This Explains It
This piece by Brad DeLong helps illuminate his world view. After giving a litany of Katrina-related institutional failures at the local, state, and Federal level, he concludes
we should be surprised. Fema is a bureaucracy. A bureaucracy is designed to keep functioning even when it is headed by a man who was suddenly told by his private-sector bosses to find a new job and whose only qualification is that he is the friend of a friend of the president.
In other words, government at all levels would function perfectly, except that George Bush is President.
With all due respect to DeLong, his views of the bureaucratic process and the role of administration strike me as stunningly childish. He describes a bureaucracy as a well-tuned engine ready to respond to the Presidential throttle. Only someone who has little or no experience working within a large, interdependent organization (a university is large, but professors are fairly autonomous) could have such a naive picture.
If I had DeLong’s simplistic view of organizational behavior, then I probably would share his instincts to enlarge the public sector.

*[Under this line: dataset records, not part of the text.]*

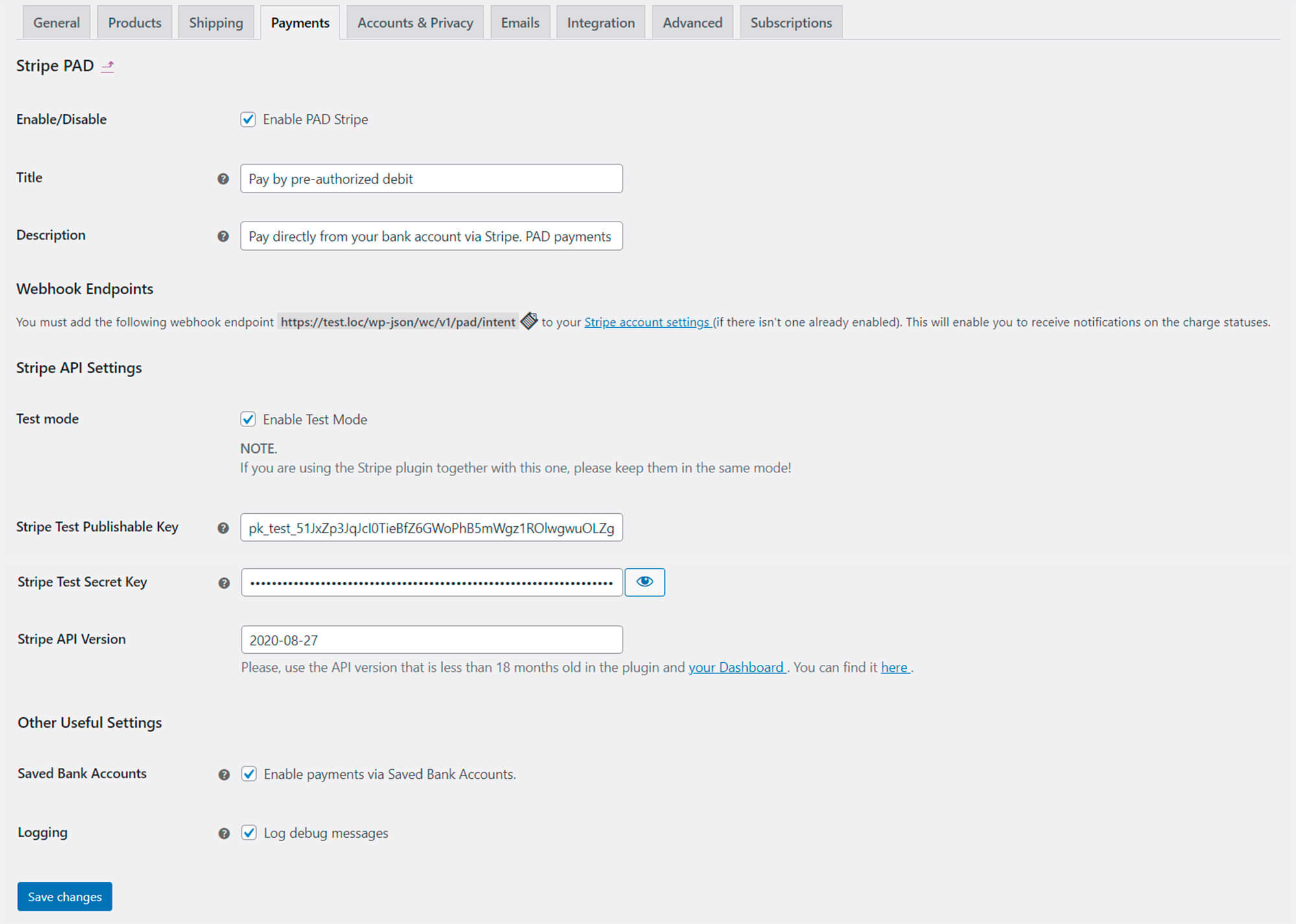Click the help icon next to Logging
The image size is (1296, 924).
[224, 833]
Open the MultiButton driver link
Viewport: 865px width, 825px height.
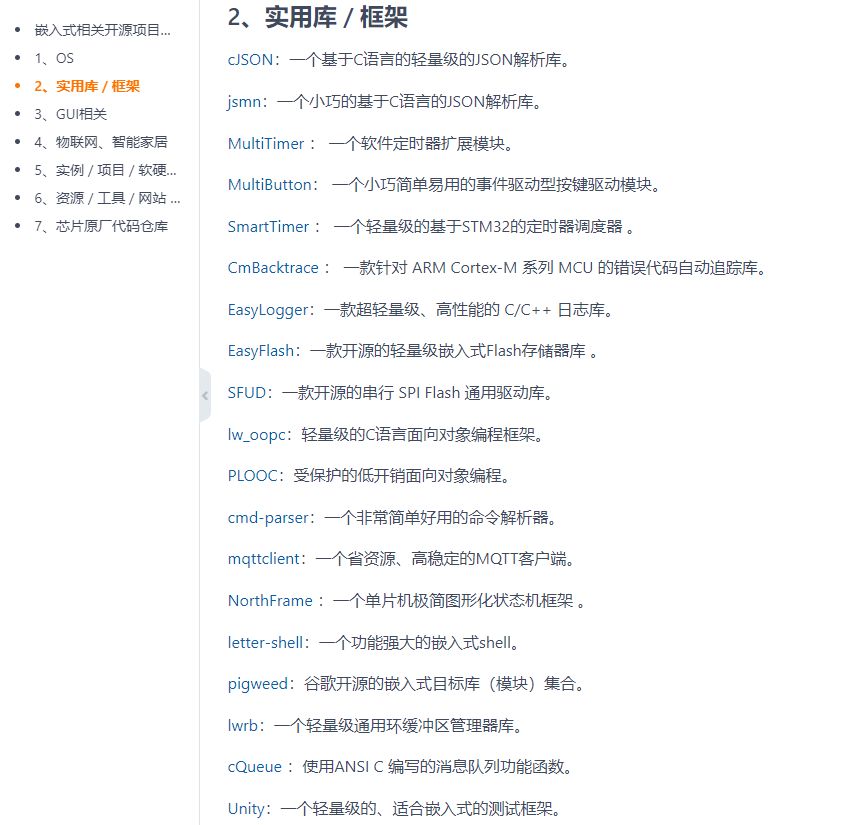tap(266, 185)
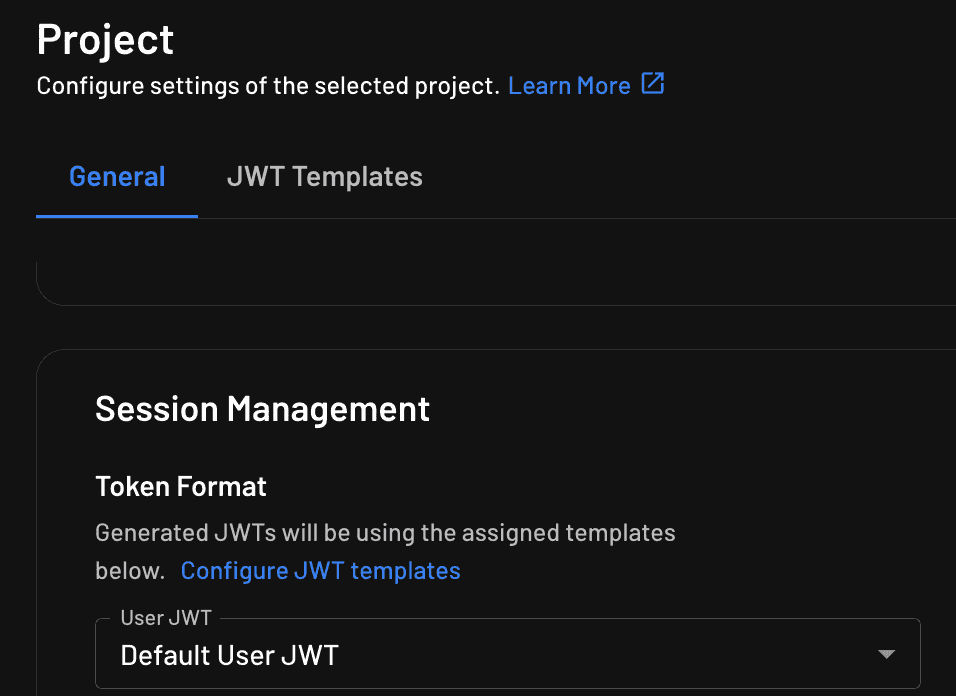Click the Learn More link
Viewport: 956px width, 696px height.
coord(569,85)
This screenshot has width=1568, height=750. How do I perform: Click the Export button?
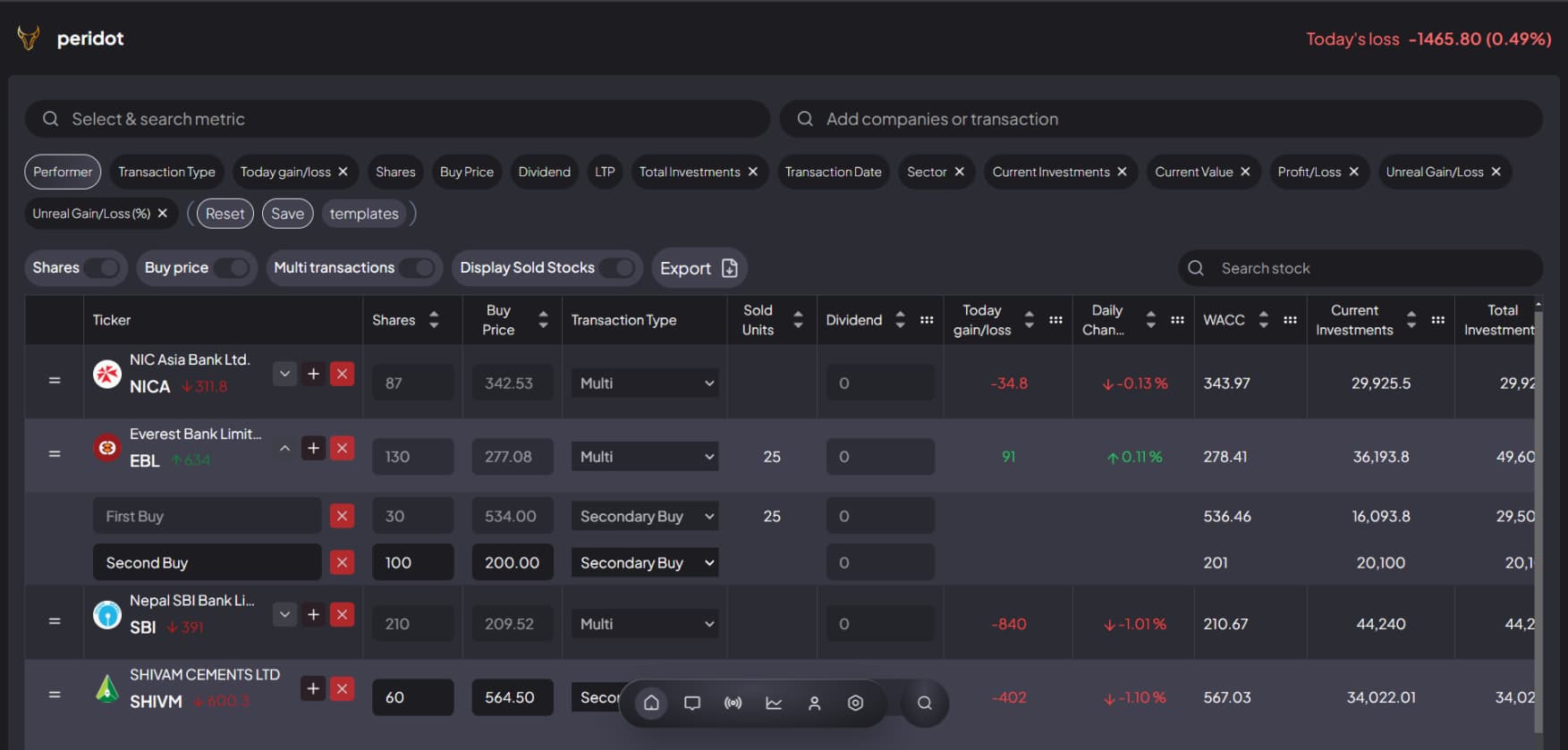pos(699,268)
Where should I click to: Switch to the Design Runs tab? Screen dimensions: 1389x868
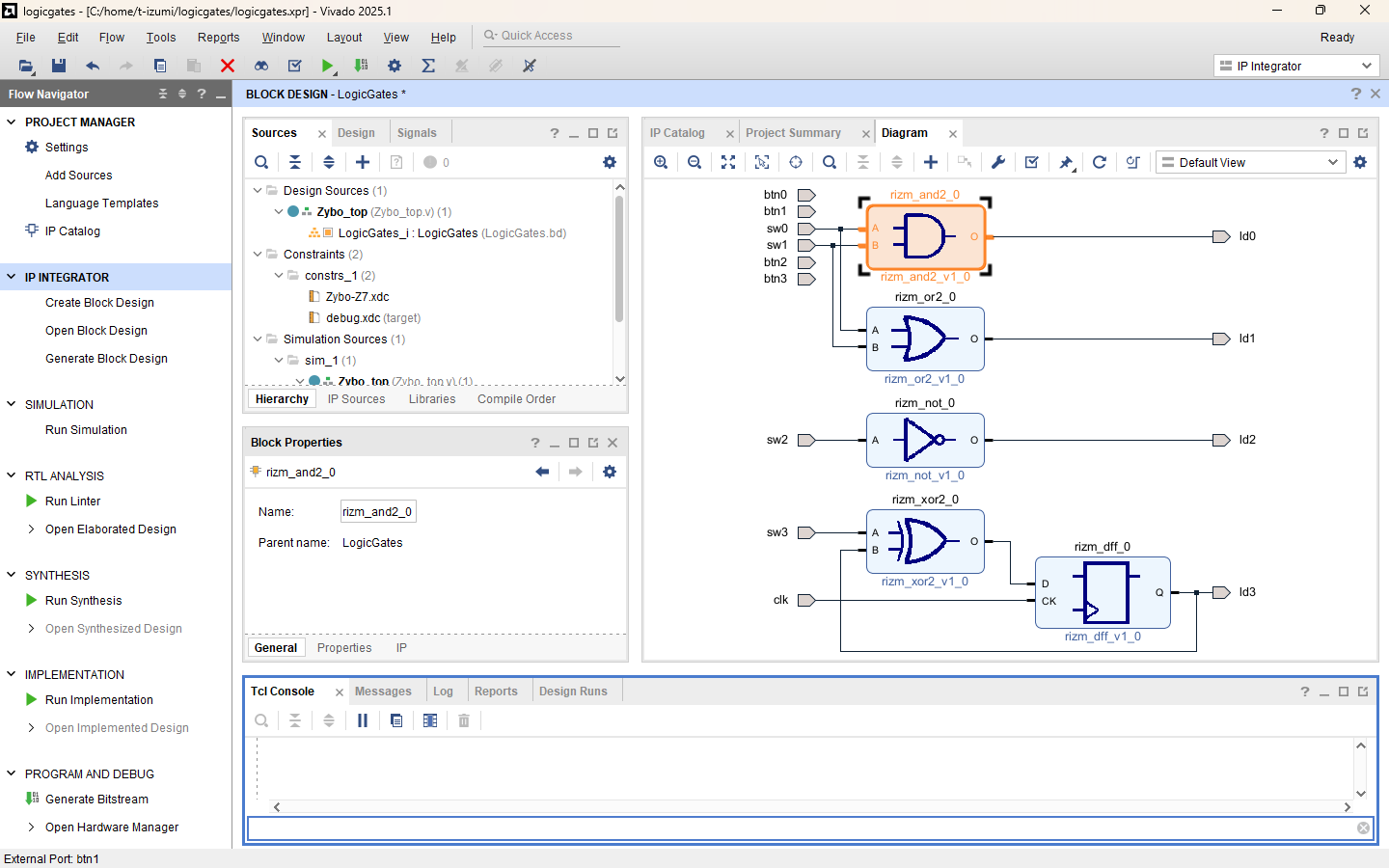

Instead, as an empirical matter I believe that we will never any organization, public or private, that operates along the well-tuned engine model.
In fact, the private sector has mechanisms in place to winnow out the worst-tuned bureaucratic engines. Such mechanisms operate less effectively in government.
DeLong and I will tend to disagree on issues as long as he believes that the natural state of government programs is high effectiveness and as long as I believe that their natural state is SNAFU.
UPDATE: Thomas Lipscomb might be describing the DeLong view when he writes,
Those who dream of the perfectibility of human institutions through increasingly, compulsorily collective government will always attack the highest levels of government when it does fail. Republicans and Democrats alike have created huge institutions like the Departments of Education, Housing and Urban Development, and now Homeland Security, built on dreams that can never meet the excessive demands placed upon them.